## Extracted material
*** Block opens ***

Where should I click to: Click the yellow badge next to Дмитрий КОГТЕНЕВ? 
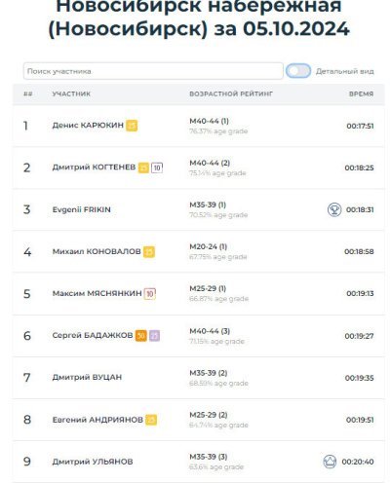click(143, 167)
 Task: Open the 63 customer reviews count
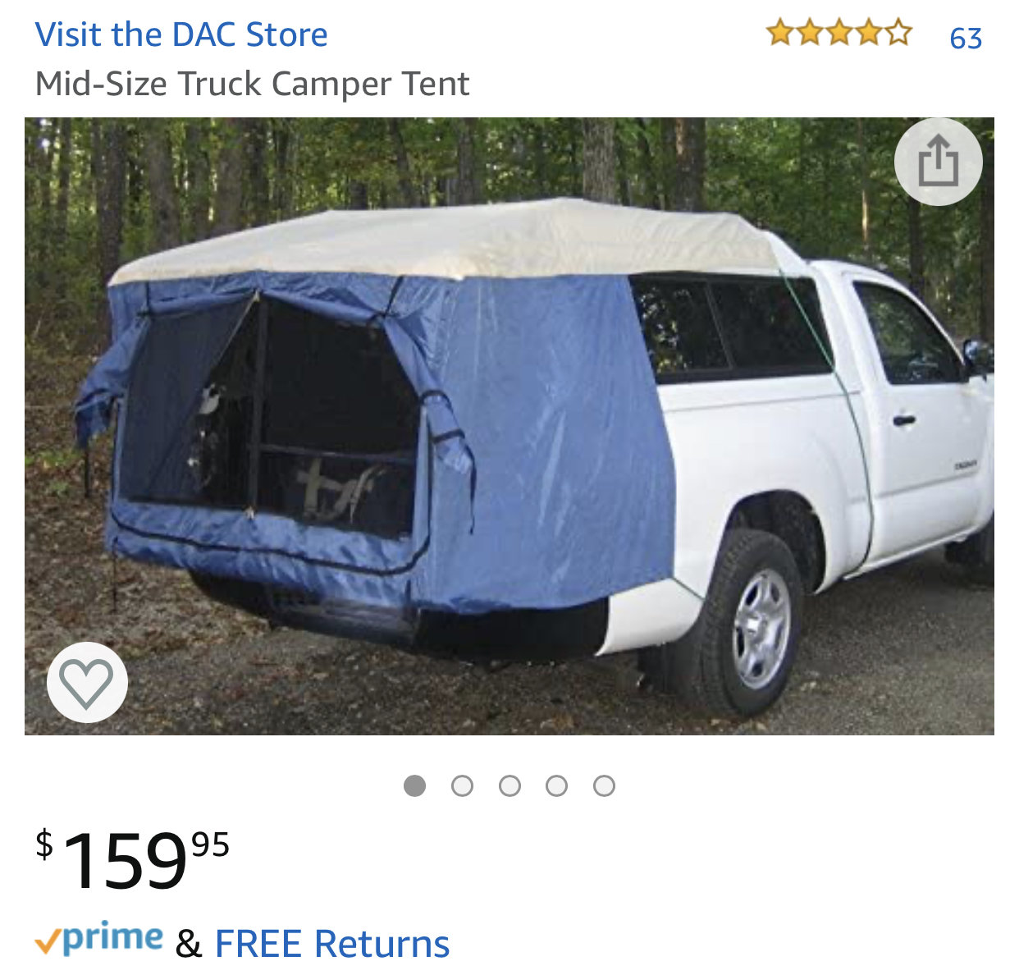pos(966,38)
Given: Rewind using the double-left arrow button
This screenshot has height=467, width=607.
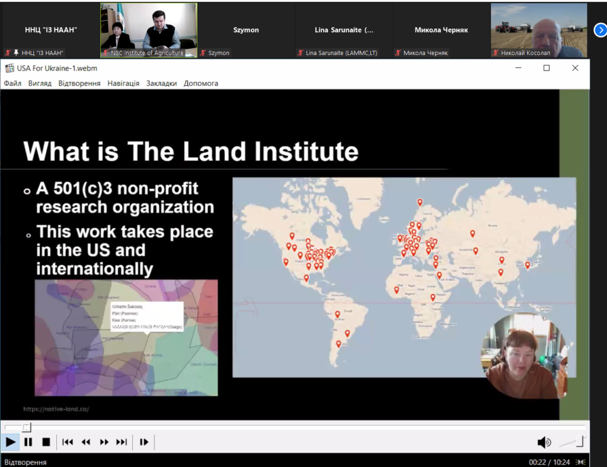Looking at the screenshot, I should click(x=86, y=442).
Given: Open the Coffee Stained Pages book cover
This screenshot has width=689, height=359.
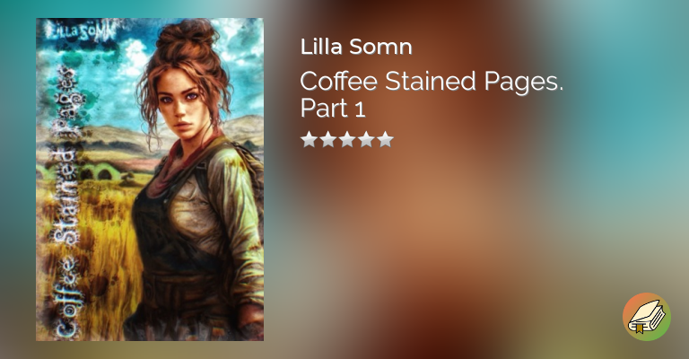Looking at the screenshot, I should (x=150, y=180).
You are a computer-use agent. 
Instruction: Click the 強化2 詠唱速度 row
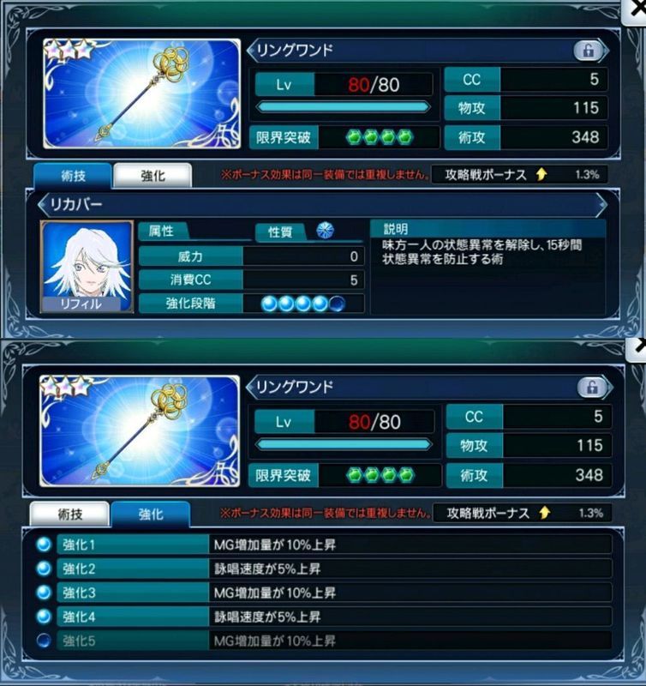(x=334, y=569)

*** Block closes ***
*** Block opens ***

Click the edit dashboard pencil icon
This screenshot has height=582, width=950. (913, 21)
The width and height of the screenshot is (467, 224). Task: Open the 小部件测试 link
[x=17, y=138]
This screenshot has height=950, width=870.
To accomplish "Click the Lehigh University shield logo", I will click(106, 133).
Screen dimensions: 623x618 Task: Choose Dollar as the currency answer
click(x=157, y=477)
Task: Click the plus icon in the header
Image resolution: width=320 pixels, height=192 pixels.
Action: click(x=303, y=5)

*** Block closes ***
*** Block opens ***

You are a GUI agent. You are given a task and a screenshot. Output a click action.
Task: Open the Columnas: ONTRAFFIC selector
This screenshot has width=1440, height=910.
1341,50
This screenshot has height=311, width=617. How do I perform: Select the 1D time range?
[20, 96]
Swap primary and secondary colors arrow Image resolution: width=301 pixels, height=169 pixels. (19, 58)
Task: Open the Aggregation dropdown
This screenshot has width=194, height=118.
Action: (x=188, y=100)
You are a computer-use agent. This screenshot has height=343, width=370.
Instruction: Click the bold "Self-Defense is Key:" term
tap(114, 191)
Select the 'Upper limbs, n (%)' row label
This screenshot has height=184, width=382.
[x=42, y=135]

*** Block closes ***

## What you need to do
Find how many lines in the listing contain the word "agent" and give that count alone.

## Response to the exercise
3